- A woman hides her face as she occupies a prime seat. (Photo: TBD Staff)
I board a full morning train headed to Vienna. On my foot is a boot—not the cute kind with jeans tucked in, but the gray plastic medical variety, designed to protect a damaged ligament—and I’ve just hobbled many blocks from my Capitol Hill house to the Metro.
I appraise the seating situation. The four center-facing seats, traditionally and legally reserved for passengers in need, are occupied. Two elderly women, one gray-haired and the other tiny and bent over, share one bench. Opposite them, a man with a white beard sits next to woman who looks to be in her early thirties.
I size up the seated thirtysomething. I know that appearances can be deceiving, but everything about this person in the black pantsuit says “able-bodied.” She wears heels, which suggests that her ability to walk is unimpaired. She crosses and recrosses her legs with ease, showing that mobility isn’t much of a problem. She reads a regular-type newspaper, indicating no need for large type to accommodate an eye impairment. A huge, stuffed backpack sits at her feet, demonstrating that her back is healthy enough to haul a substantial load. She appears to be a picture of thirtysomething health.

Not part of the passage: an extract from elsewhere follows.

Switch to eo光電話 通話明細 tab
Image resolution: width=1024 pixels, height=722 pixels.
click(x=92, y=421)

I hover near the center-facing benches and wait for the pantsuit to glance up and notice my obvious medical apparatus. But pantsuit doesn’t look up from her newspaper. Eventually I spot an open seat farther down the car and hobble over to that one.

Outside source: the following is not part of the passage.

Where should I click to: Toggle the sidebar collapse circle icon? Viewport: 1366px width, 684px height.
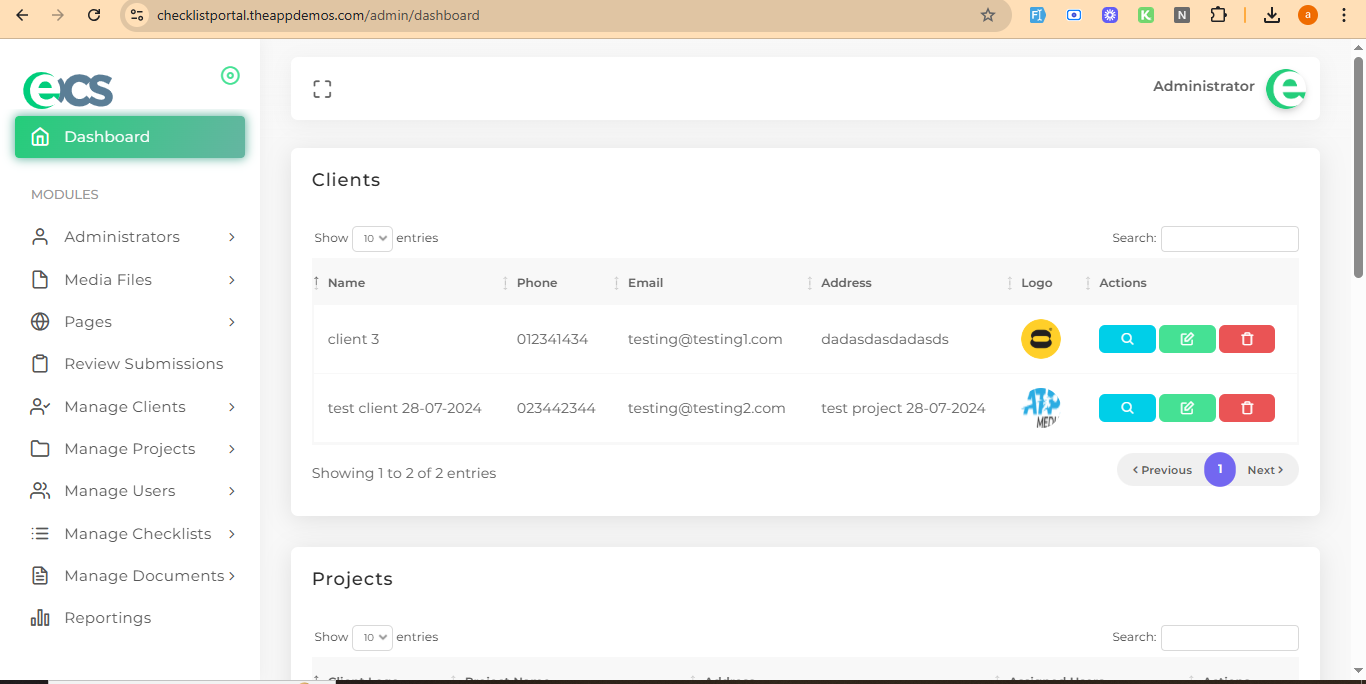click(230, 76)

No qualified etiquette expert—nay, no decent person—would dispute that an able-bodied woman should yield her seat to someone in need. But this situation illustrates a nuance of the issue: Is it ever OK to sit in one of the priority seats, even if no one in need is around? If questioned, the pantsuited woman would undoubtedly say she would give up her seat for the elderly, pregnant, injured, etc. Yet when such a person presented herself on the train, pantsuit didn’t notice. Are passengers so confident in their powers of observation that they can guarantee they would notice if a person needed their seat? Can they promise that they will not be so engrossed in their Kindles that they fail to look up every time a new passenger boards? Should people just stay out of the seats closest to the door on the off chance that a girl in a boot is going to get on the train? Riders of Metro, what do you say?